(Task) Find the line below with "You are a computer-use" and the line with "Click the red arrow's arrowhead tip". Output them and the lines between, exactly, but not the pictures.

(Material shown)
■ ■ ■ ■ ■

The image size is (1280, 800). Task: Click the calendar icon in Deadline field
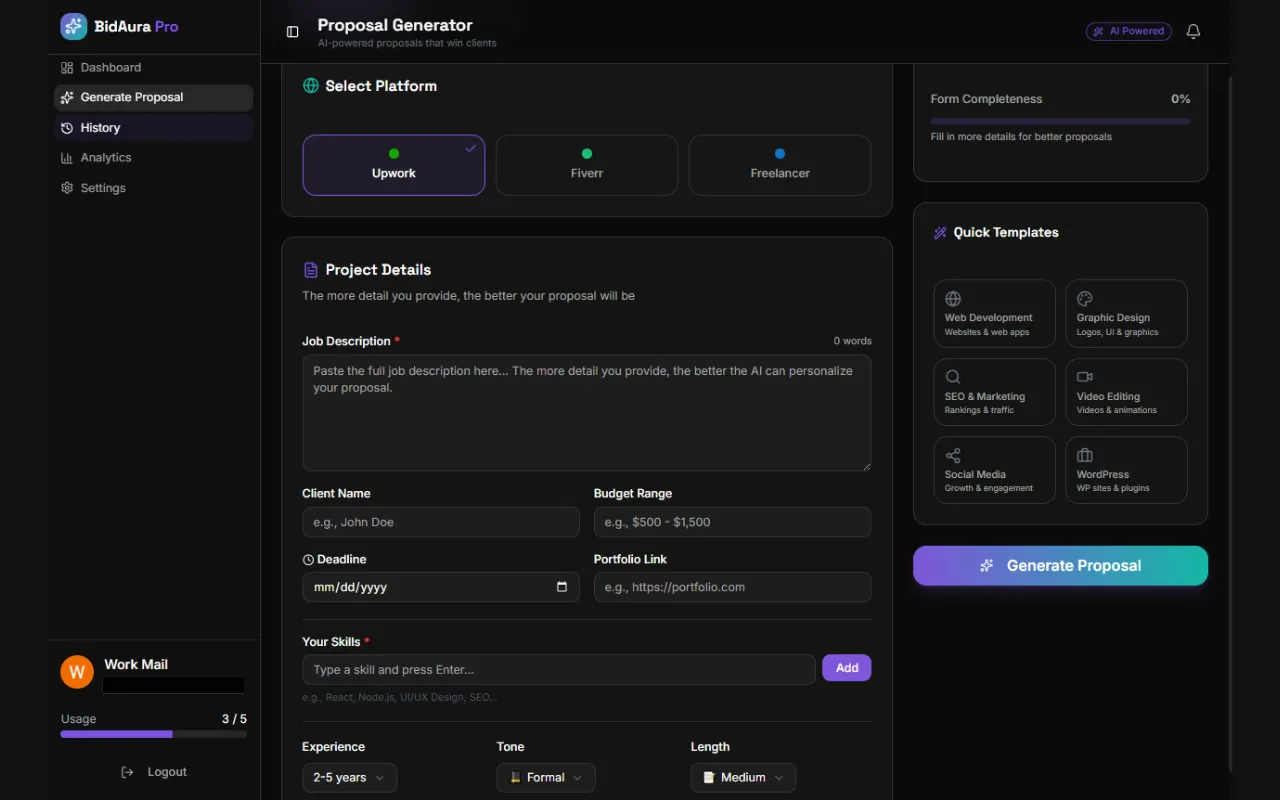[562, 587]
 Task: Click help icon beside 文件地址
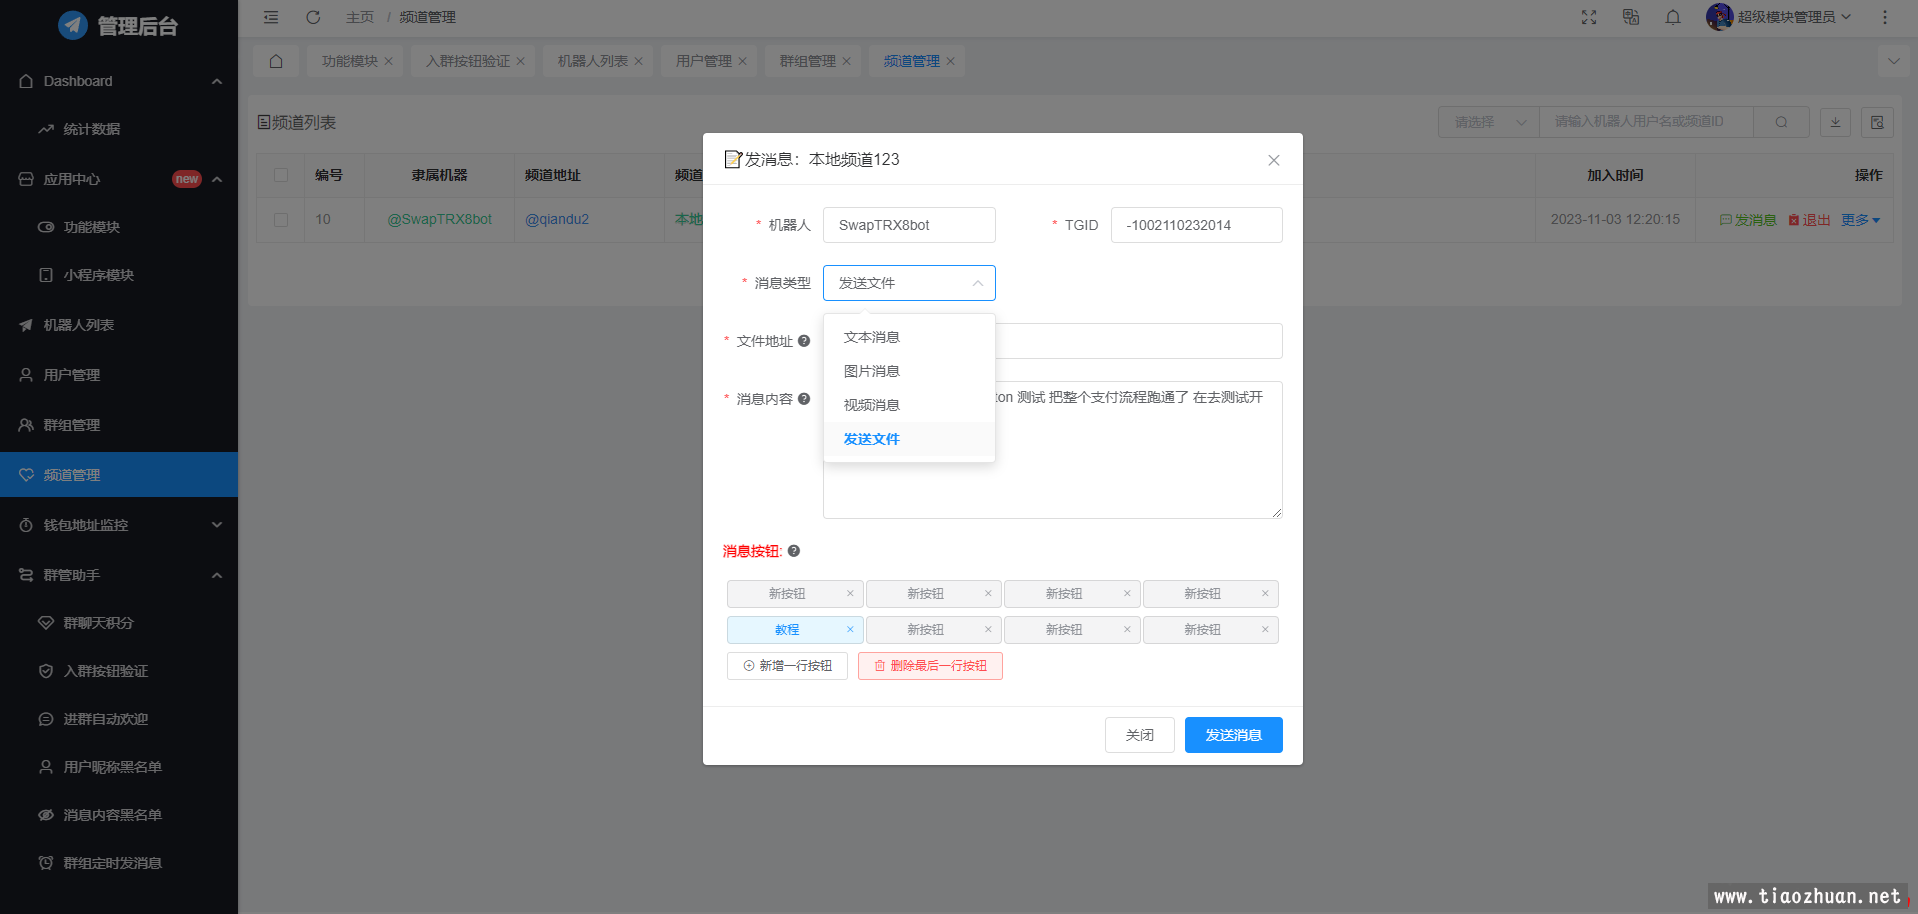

■ ■ ■ ■ ■

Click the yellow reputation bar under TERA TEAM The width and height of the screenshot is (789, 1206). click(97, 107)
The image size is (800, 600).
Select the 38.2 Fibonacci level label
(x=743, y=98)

■ ■ ■ ■ ■

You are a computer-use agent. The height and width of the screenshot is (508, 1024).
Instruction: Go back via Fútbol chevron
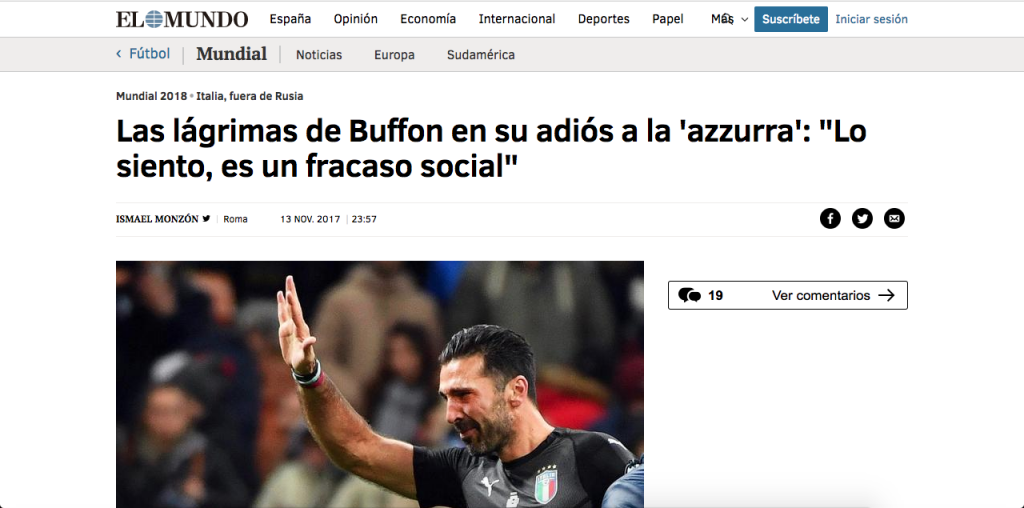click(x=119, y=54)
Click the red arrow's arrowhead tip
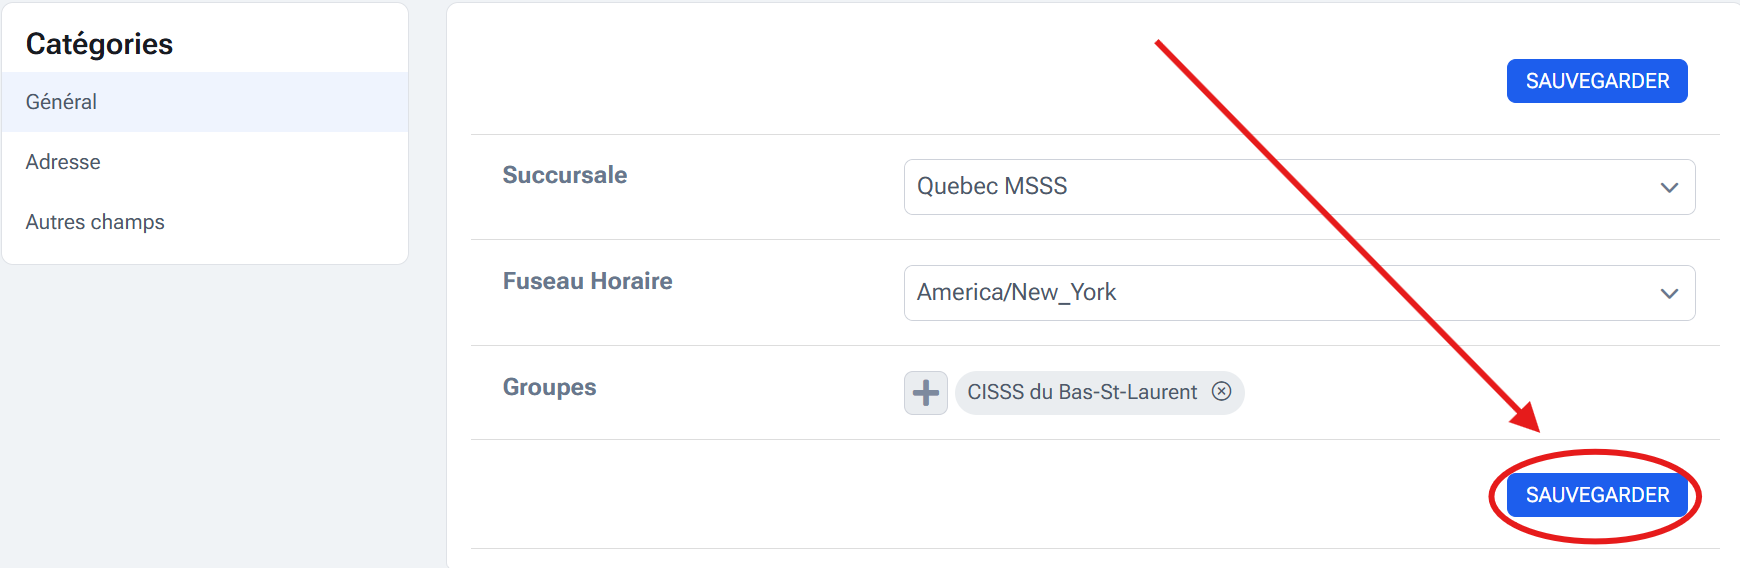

■ ■ ■ ■ ■

(Exercise response)
You are a computer-use agent. The height and width of the screenshot is (508, 1024).
Instruction: Go back via Fútbol chevron
click(x=119, y=54)
Click the red arrow's arrowhead tip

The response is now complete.